▸ **Directions for this task**:
The lines to transcribe begin with the one containing "Where should I click to: Refresh" and end with the last line below; reproduce them exactly, without the pictures.
----- Records supplied -----
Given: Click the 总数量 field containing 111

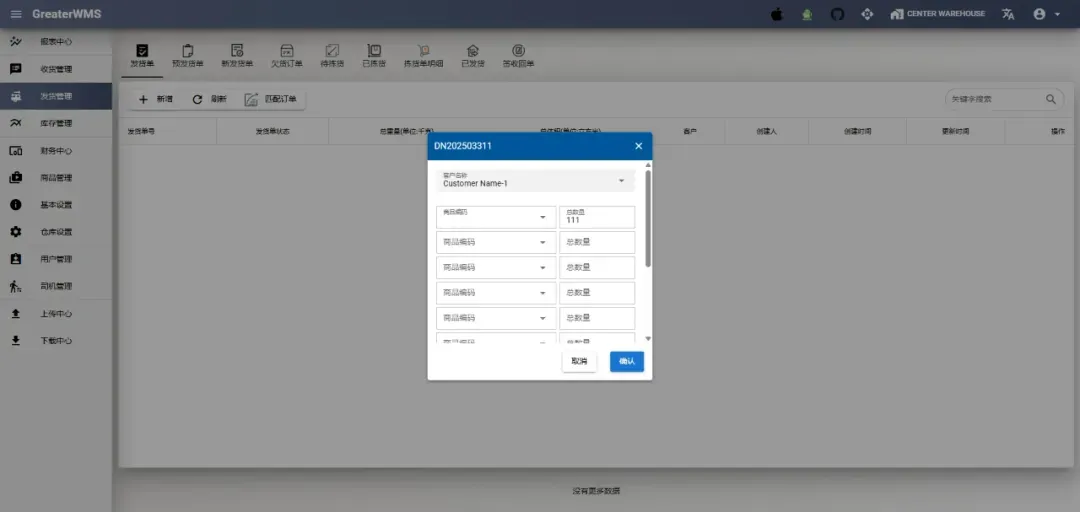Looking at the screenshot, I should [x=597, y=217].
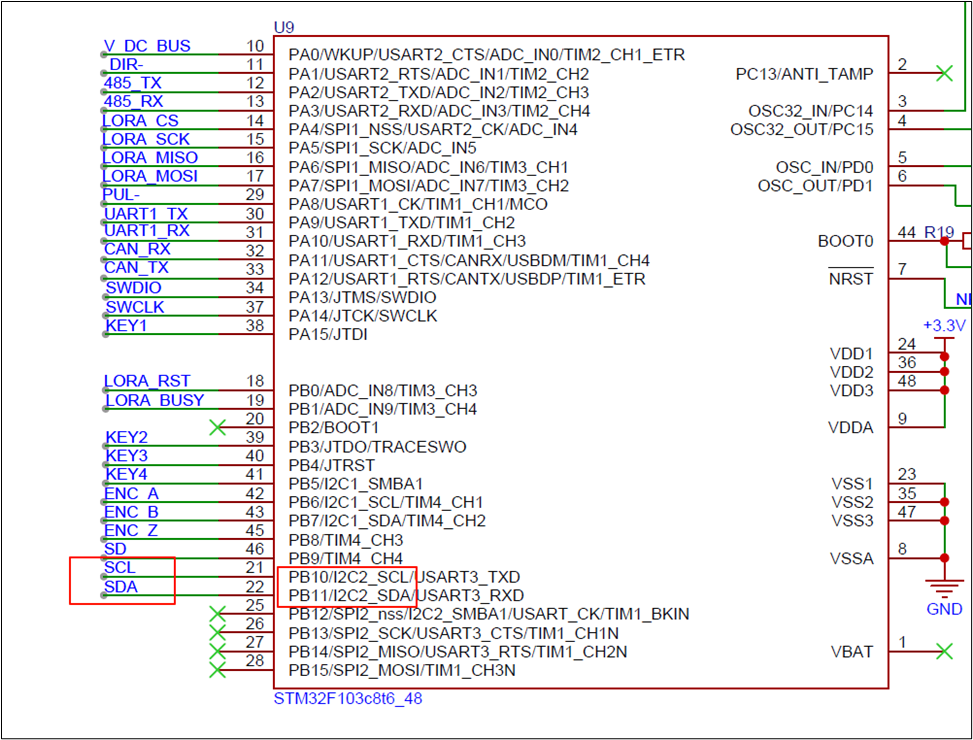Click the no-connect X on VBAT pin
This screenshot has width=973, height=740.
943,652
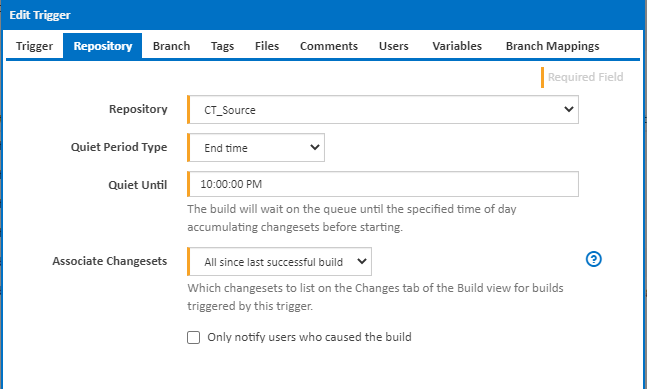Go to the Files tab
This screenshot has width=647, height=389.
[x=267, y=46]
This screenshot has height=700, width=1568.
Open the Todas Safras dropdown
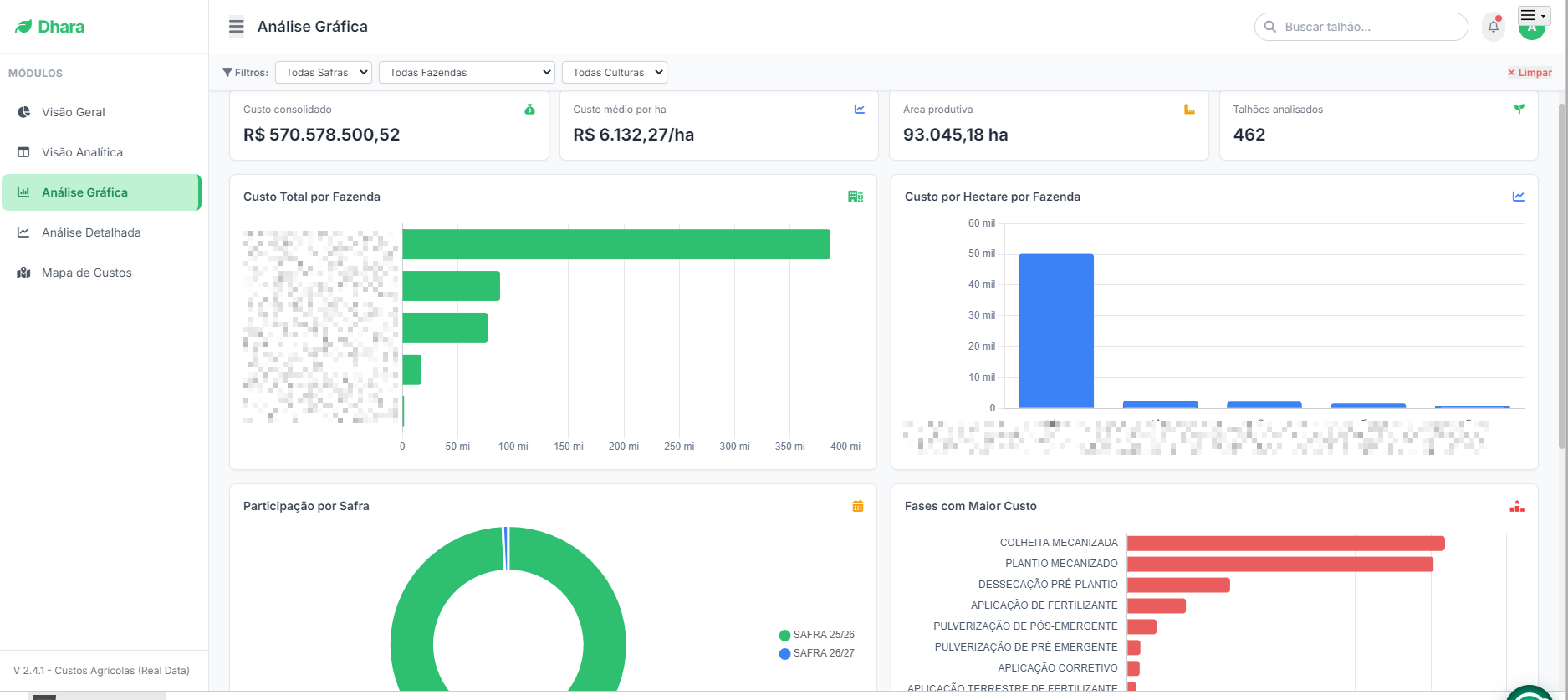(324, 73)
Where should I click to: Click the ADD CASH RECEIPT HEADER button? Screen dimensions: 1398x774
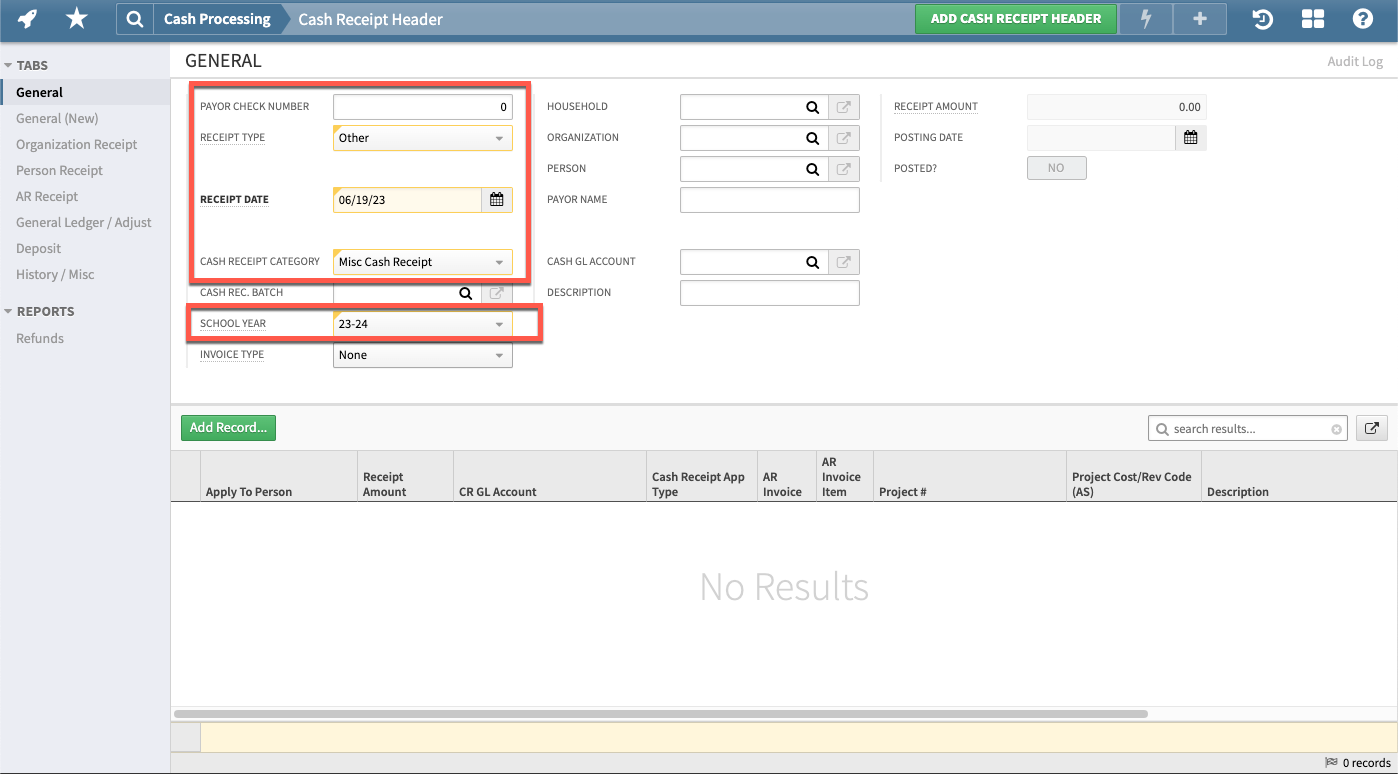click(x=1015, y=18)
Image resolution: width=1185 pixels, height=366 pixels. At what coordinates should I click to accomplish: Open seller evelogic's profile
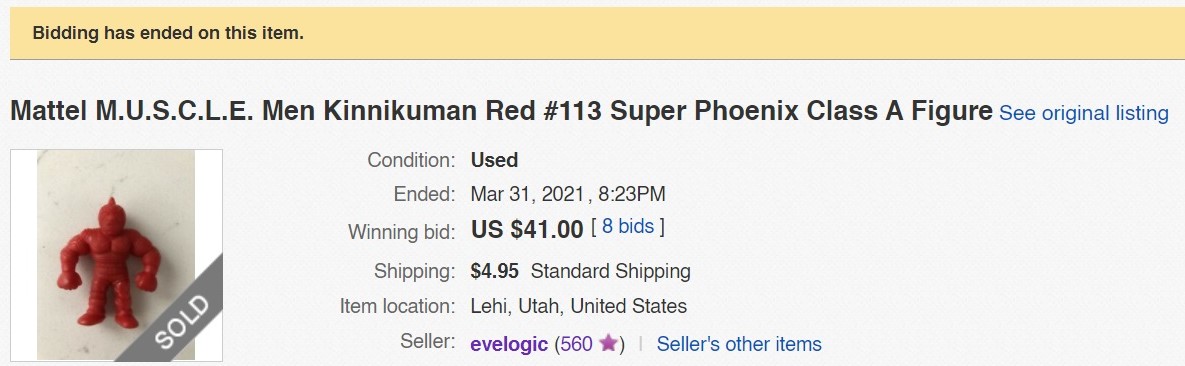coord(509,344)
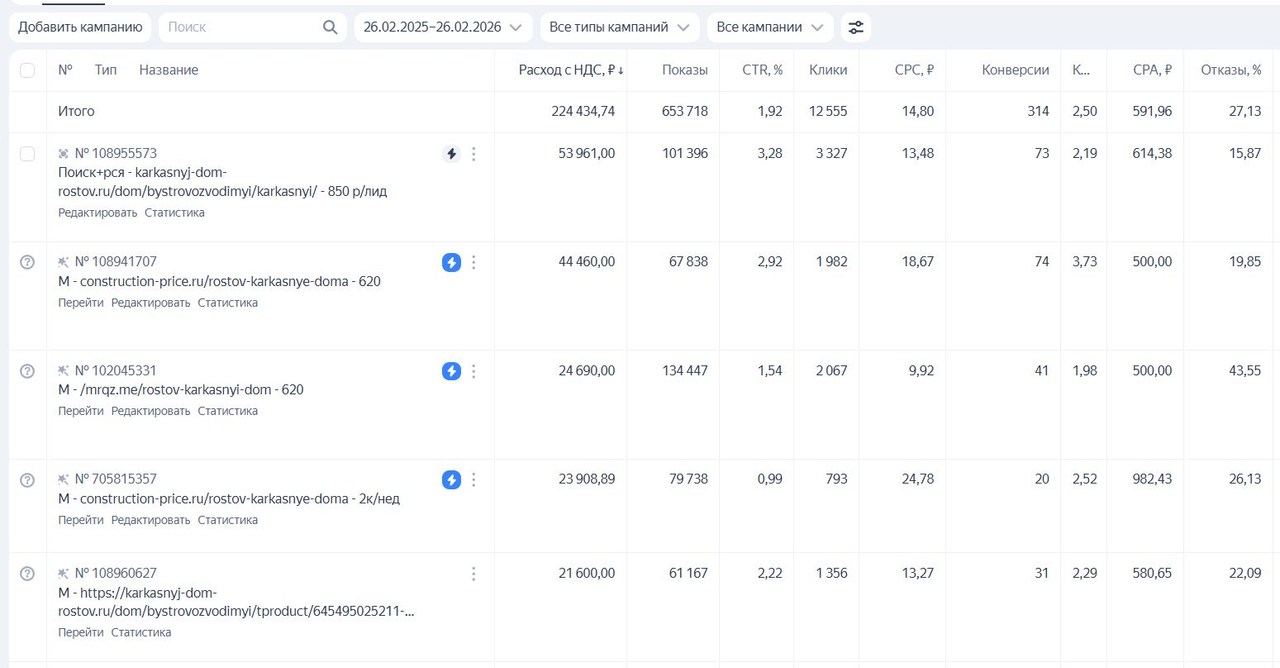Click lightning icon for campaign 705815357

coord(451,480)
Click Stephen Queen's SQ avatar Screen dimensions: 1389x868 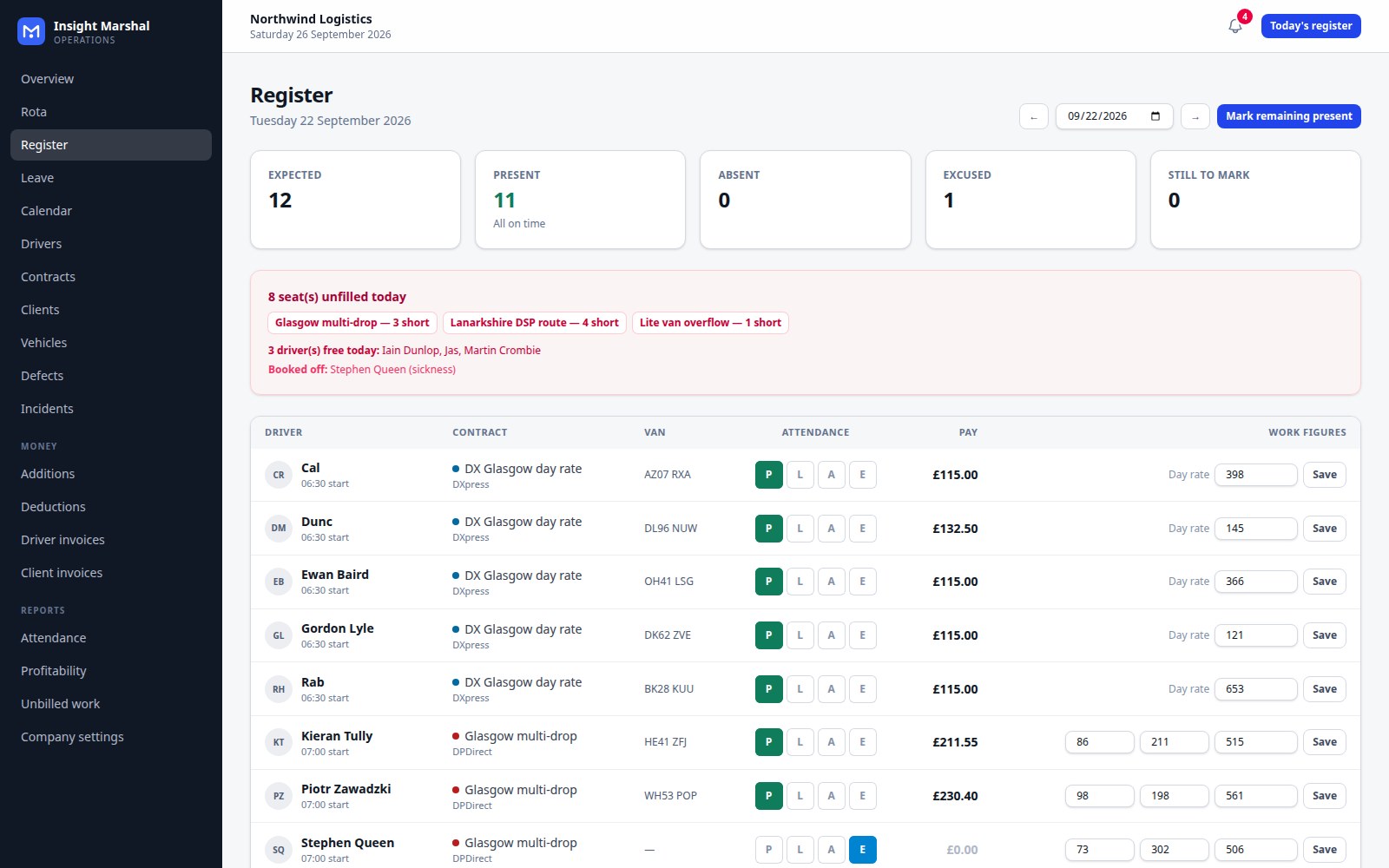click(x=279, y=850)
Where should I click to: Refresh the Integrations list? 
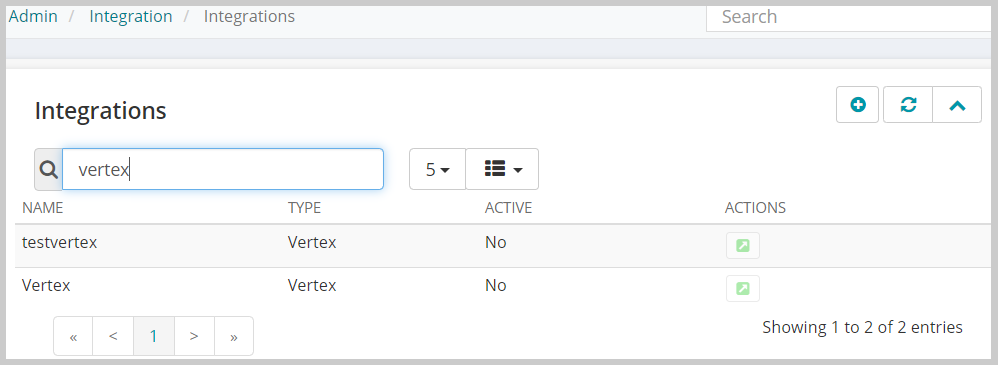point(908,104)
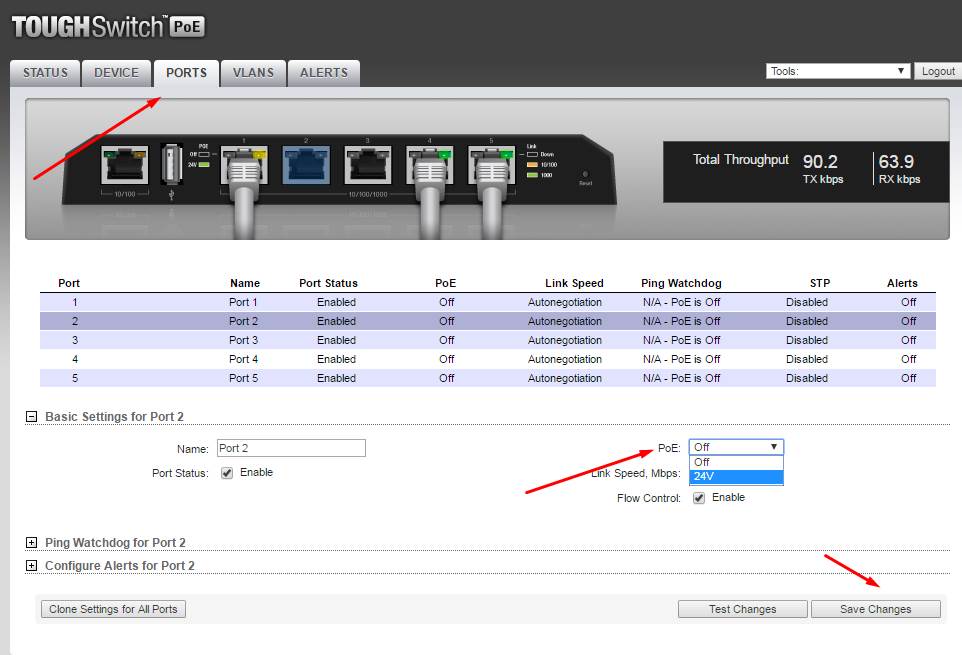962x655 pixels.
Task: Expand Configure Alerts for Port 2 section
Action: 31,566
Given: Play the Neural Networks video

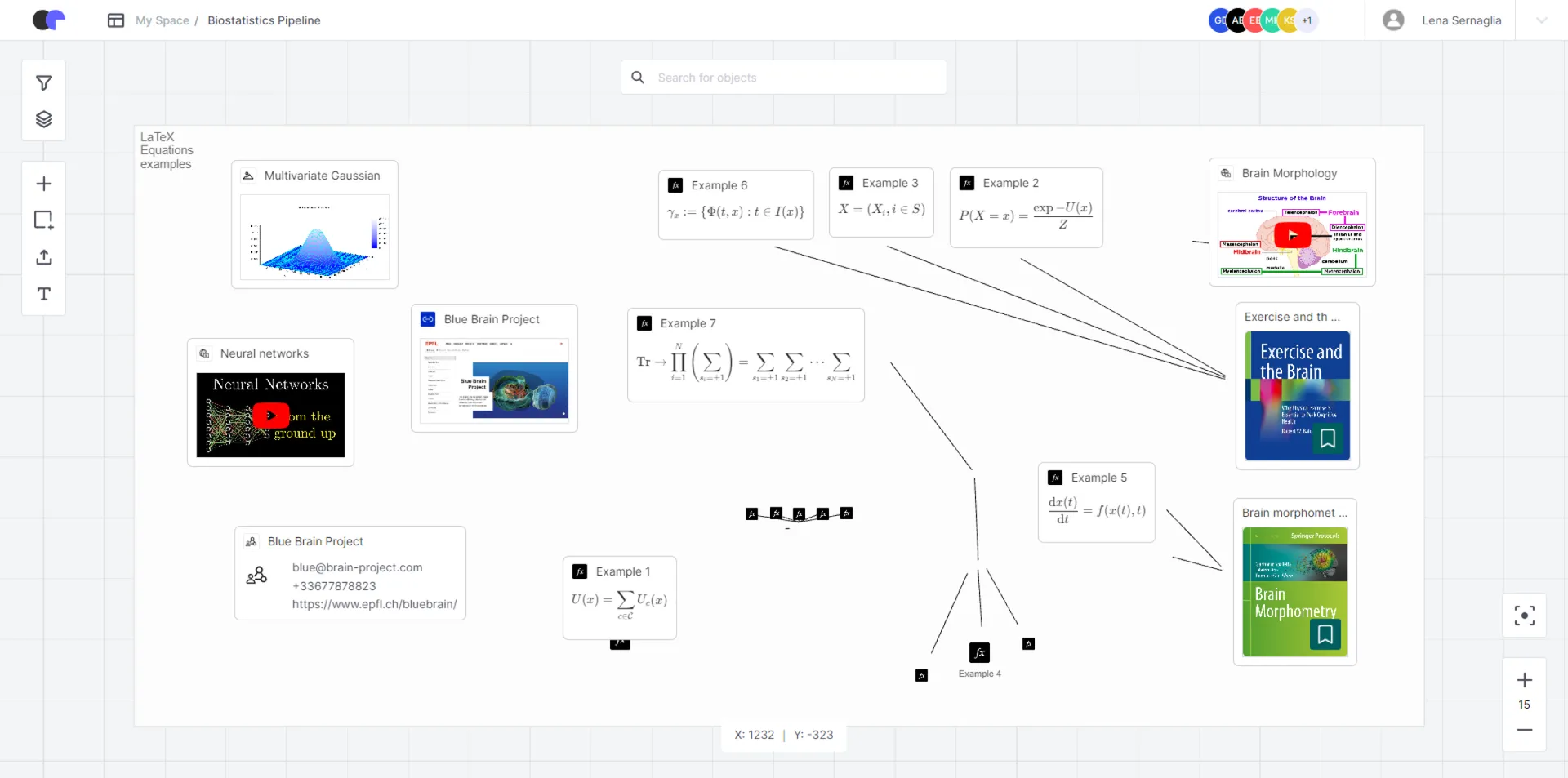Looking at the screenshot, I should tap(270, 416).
-----
▸ **Completed task**:
Where should I click to: Refresh the Integrations list? 
point(908,104)
962x655 pixels.
Task: Expand Configure Alerts for Port 2 section
Action: 31,566
Given: Play the Neural Networks video

Looking at the screenshot, I should tap(270, 416).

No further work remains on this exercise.